PROBLEM TO SOLVE: Reproduce each line of the following material verbatim, in its original order.

EXTRACTED RECORDS:
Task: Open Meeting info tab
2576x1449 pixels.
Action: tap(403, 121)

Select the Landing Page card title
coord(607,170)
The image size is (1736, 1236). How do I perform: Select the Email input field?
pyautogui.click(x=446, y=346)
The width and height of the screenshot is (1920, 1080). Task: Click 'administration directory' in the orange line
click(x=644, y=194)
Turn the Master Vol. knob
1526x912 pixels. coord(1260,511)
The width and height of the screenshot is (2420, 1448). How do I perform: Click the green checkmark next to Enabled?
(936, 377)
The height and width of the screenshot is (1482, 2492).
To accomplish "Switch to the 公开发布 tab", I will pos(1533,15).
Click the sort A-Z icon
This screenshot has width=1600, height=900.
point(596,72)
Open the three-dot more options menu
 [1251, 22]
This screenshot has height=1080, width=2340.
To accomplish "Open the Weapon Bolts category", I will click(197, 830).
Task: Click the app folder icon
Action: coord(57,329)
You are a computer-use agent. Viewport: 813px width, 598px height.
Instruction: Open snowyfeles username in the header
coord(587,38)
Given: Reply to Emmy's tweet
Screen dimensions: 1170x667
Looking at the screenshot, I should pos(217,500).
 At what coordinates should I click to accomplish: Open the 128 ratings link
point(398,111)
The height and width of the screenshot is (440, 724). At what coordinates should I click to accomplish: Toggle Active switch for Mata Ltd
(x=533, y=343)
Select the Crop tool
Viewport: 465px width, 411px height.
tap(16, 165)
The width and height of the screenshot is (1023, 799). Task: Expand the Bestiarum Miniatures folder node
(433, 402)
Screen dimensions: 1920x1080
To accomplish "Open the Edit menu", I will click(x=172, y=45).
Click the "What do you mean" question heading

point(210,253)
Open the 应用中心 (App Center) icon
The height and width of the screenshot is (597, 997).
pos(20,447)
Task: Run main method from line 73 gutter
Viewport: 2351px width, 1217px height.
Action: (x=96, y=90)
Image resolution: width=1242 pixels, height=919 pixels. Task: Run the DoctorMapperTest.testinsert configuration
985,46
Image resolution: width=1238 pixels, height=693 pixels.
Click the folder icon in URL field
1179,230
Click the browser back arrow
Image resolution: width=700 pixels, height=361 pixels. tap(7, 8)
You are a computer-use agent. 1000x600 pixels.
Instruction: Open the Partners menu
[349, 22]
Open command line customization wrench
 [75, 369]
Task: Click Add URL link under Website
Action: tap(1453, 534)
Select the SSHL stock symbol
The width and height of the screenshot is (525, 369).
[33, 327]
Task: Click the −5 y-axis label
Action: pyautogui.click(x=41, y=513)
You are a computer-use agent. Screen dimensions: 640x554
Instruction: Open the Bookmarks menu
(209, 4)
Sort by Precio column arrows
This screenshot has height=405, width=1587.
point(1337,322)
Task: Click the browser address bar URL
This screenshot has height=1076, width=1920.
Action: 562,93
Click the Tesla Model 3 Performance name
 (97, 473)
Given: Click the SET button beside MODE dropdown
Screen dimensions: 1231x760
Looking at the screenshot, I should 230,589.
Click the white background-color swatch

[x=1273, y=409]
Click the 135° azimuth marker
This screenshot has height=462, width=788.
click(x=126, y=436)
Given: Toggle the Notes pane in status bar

ANSWER:
Task: Open Meeting info tab
2576x1449 pixels.
Action: tap(403, 121)

Select the Landing Page card title
coord(607,170)
The image size is (1736, 1236). How do I perform: Select the Email input field?
pyautogui.click(x=446, y=346)
The width and height of the screenshot is (1920, 1080). Task: Click 'administration directory' in the orange line
click(x=644, y=194)
Turn the Master Vol. knob
1526x912 pixels. coord(1260,511)
The width and height of the screenshot is (2420, 1448). How do I perform: Click the green checkmark next to Enabled?
(936, 377)
The height and width of the screenshot is (1482, 2492).
To accomplish "Switch to the 公开发布 tab", I will pos(1533,15).
Click the sort A-Z icon
This screenshot has width=1600, height=900.
point(596,72)
Open the three-dot more options menu
 [1251, 22]
This screenshot has height=1080, width=2340.
To accomplish "Open the Weapon Bolts category", I will click(197, 830).
Task: Click the app folder icon
Action: coord(57,329)
You are a computer-use agent. Viewport: 813px width, 598px height.
Instruction: Open snowyfeles username in the header
coord(587,38)
Given: Reply to Emmy's tweet
Screen dimensions: 1170x667
Looking at the screenshot, I should pos(217,500).
 At what coordinates should I click to accomplish: Open the 128 ratings link
point(398,111)
The height and width of the screenshot is (440, 724). At what coordinates should I click to accomplish: Toggle Active switch for Mata Ltd
(x=533, y=343)
Select the Crop tool
Viewport: 465px width, 411px height.
tap(16, 165)
The width and height of the screenshot is (1023, 799). Task: Expand the Bestiarum Miniatures folder node
(433, 402)
Screen dimensions: 1920x1080
To accomplish "Open the Edit menu", I will click(x=172, y=45).
Click the "What do you mean" question heading

point(210,253)
Open the 应用中心 (App Center) icon
The height and width of the screenshot is (597, 997).
pos(20,447)
Task: Run main method from line 73 gutter
Viewport: 2351px width, 1217px height.
Action: (x=96, y=90)
Image resolution: width=1242 pixels, height=919 pixels. Task: Run the DoctorMapperTest.testinsert configuration
985,46
Image resolution: width=1238 pixels, height=693 pixels.
Click the folder icon in URL field
1179,230
Click the browser back arrow
Image resolution: width=700 pixels, height=361 pixels. tap(7, 8)
You are a computer-use agent. 1000x600 pixels.
Instruction: Open the Partners menu
[349, 22]
Open command line customization wrench
 [75, 369]
Task: Click Add URL link under Website
Action: tap(1453, 534)
Select the SSHL stock symbol
The width and height of the screenshot is (525, 369).
[33, 327]
Task: Click the −5 y-axis label
Action: pyautogui.click(x=41, y=513)
You are a computer-use agent. Screen dimensions: 640x554
Instruction: Open the Bookmarks menu
(209, 4)
Sort by Precio column arrows
This screenshot has height=405, width=1587.
point(1337,322)
Task: Click the browser address bar URL
This screenshot has height=1076, width=1920.
Action: 562,93
Click the Tesla Model 3 Performance name
 (97, 473)
Given: Click the SET button beside MODE dropdown
Screen dimensions: 1231x760
Looking at the screenshot, I should 230,589.
Click the white background-color swatch

[x=1273, y=409]
Click the 135° azimuth marker
This screenshot has height=462, width=788.
click(x=126, y=436)
Given: Toggle the Notes pane in status bar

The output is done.